___ DATA SUPPLIED ___

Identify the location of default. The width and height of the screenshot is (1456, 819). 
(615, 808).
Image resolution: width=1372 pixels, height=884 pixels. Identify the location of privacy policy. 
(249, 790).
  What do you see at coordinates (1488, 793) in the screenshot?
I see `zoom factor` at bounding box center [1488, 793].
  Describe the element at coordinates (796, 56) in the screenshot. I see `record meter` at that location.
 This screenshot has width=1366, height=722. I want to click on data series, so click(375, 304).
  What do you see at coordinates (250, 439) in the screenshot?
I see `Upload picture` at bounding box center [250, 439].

___

:: GIVEN TASK ::
Please reproduce the listing above word for word, every line unchanged.

:: OUTPUT FOR THIS TASK ::
Identify the location of default. The width and height of the screenshot is (1456, 819). 
(615, 808).
Image resolution: width=1372 pixels, height=884 pixels. Identify the location of privacy policy. 
(249, 790).
  What do you see at coordinates (1488, 793) in the screenshot?
I see `zoom factor` at bounding box center [1488, 793].
  Describe the element at coordinates (796, 56) in the screenshot. I see `record meter` at that location.
 This screenshot has width=1366, height=722. I want to click on data series, so click(375, 304).
  What do you see at coordinates (250, 439) in the screenshot?
I see `Upload picture` at bounding box center [250, 439].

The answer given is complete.